How I Make More By Writing Less
The backward approach to higher online earnings

Most articles on making money by blogging encourage you to write more, not less.
I’ve written several of these articles myself. Increasing production is a tried and true method. However, there is a backward approach to higher online earnings that requires a “yo-yo diet” of content creation.
This article will spell out the complete system I use to make more money from fewer articles.
“The way to create something great is to create something simple.”―Richard Koch
Assumptions and Disclaimer
For this approach to work, I assume that you write on a platform that pays you for reader engagement.
I also assume that this platform provides you with analytics.
If you write on Vocal, Patreon, or Substack, you fit into this assumption. If you run a self-hosted website, the strategy should also work for you.
You earn more with display ads the longer someone engages with your content. Google Analytics, Google Search Console, and your ad network (Ezoic, for example), will provide you with more than enough data.
This method may not work for you otherwise.
How To Make More By Writing Less
I can narrow down my approach into five distinct strategies. I’ll do my best to lay them out here.
You can apply each method individually or in unison.
As you read the strategies, you’ll probably notice a clear tie-in with the 80/20 principle.
Richard Koch, the author of The 80/20 Principle book, sums up the principle nicely by saying: “80% of the results come from 20% of the causes. A few things are important; most are not.”
I couldn’t say it better myself.
You can consider the following five strategies part of your coveted 20%.
1) Skyscraper Articles
If you get paid by how long someone engages with your content (like I do on my portfolio of websites), then the longer the articles you write, the better.
Caveat: As long as the articles match the search intent, don’t include fluff, and stay on topic.
Mindless long articles will get you nowhere.
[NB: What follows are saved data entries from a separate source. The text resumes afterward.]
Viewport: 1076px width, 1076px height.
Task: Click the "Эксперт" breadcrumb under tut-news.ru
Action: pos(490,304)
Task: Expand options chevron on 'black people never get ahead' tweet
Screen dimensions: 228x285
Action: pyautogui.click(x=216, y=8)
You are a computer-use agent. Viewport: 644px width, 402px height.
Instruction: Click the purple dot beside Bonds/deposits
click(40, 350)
However, if you write longer articles that people actually read, you can get paid more for writing less. Some of the articles on my newest website get a six-minute reading time.
And I’ll take those numbers any day.
By the way, I borrowed the term “Skyscraper” from Brain Dean, who popularized the term in the blogging or niche website community. I’m using it a bit differently here, but the symbolism remains.
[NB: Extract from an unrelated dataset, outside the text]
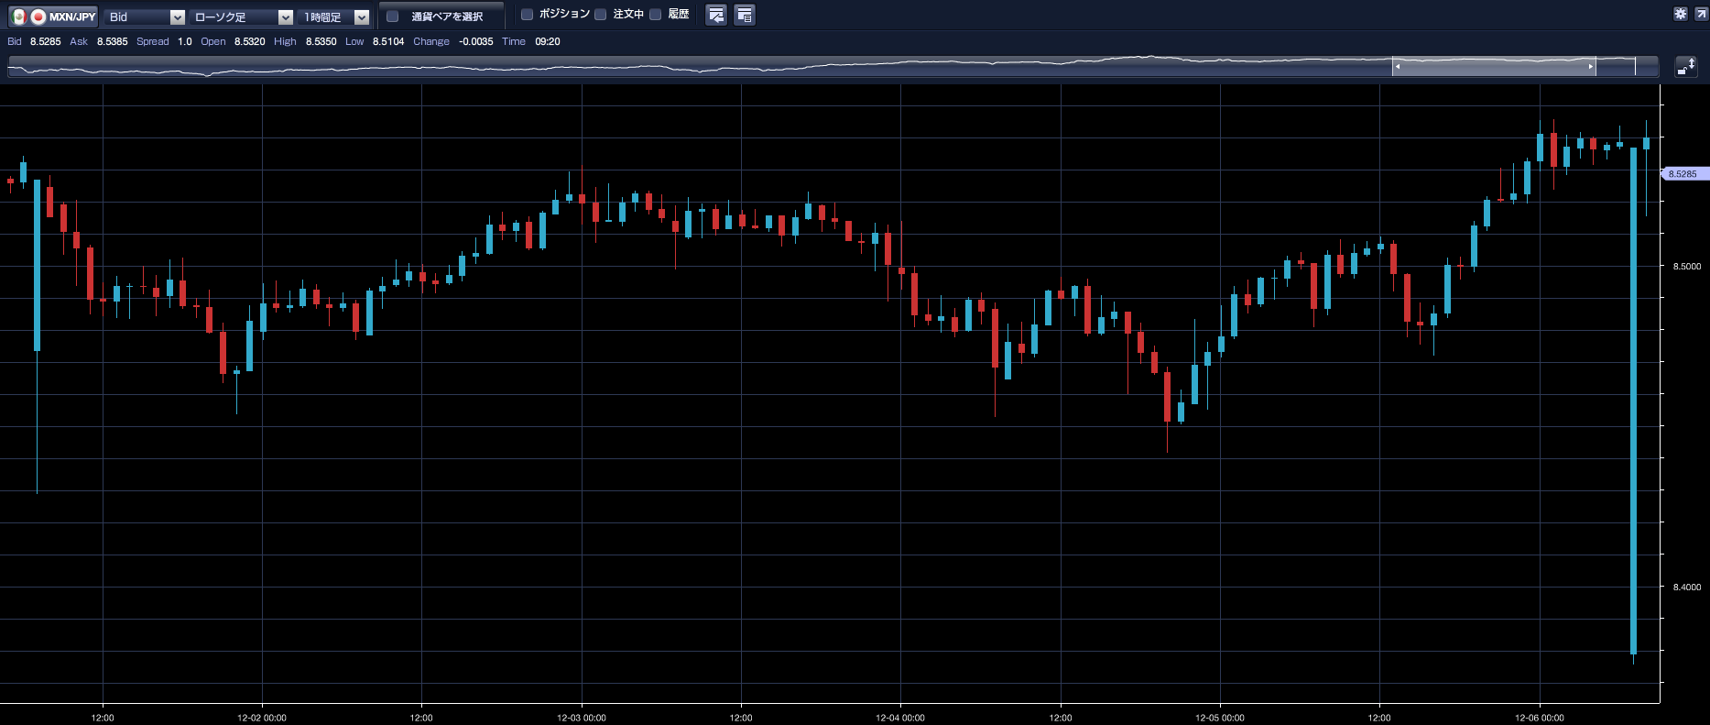Toggle the vertical scale lock icon
This screenshot has width=1710, height=725.
(1685, 66)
Skyscrapers tower above cities.
Long articles tower above the blogging landscape.
2) The Sneaky Skyscraper
I recently developed a new strategy that I’m excited to continue applying over the next few years.
I call it “The Sneaky Skyscraper.”
Essentially, this is when you identify your best-performing articles (in terms of time on page or revenue) and add more content to them. For example, some of my most lucrative articles make me $100–200 or more per month.
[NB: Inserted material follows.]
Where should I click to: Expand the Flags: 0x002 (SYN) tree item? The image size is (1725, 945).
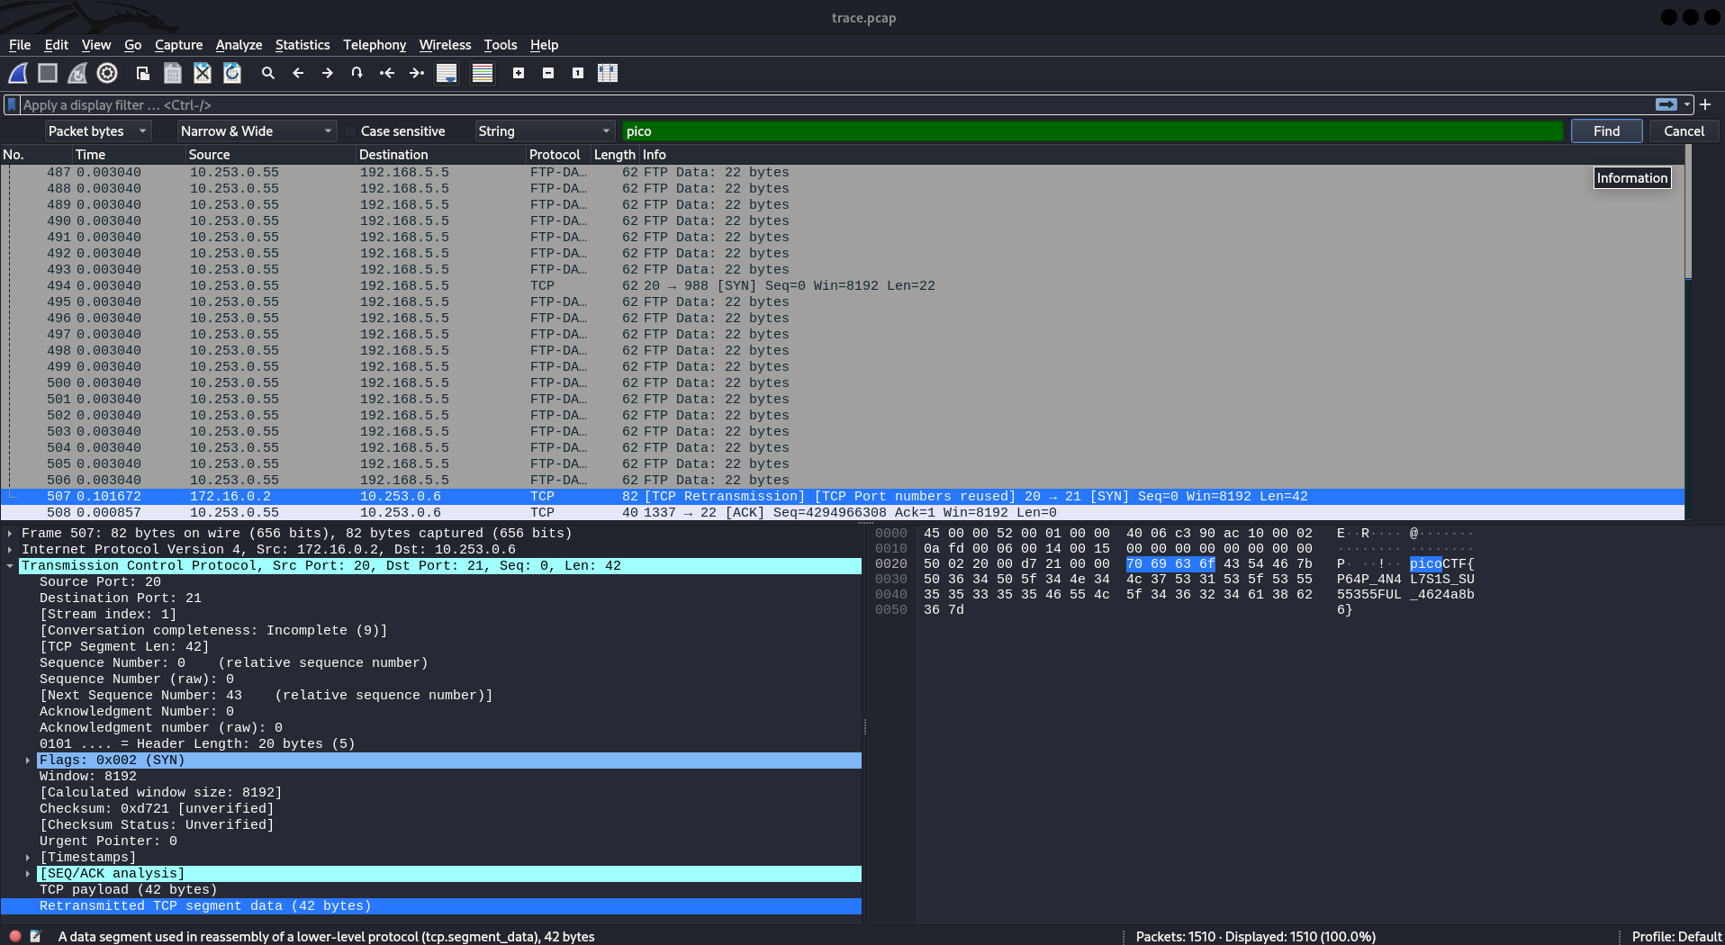click(28, 761)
If I go back and add another 300-500 relevant words to those articles, they can make me every more.
The most important word in that last sentence is relevant.
Writing a few hundred words that are very likely to earn me money is better than writing a few thousand untested new words.
3) Monetize Your Winners
While you're identifying and lengthening those money-making articles, you might as well also add some affiliate links to them.
Not every article you write gets a ton of views.
Some of the articles on my websites get thousands of views while others get hundreds of views.
The low-hanging fruit for making more money is to add affiliate links (and other monetization opportunities) to those articles with the highest monthly traffic numbers.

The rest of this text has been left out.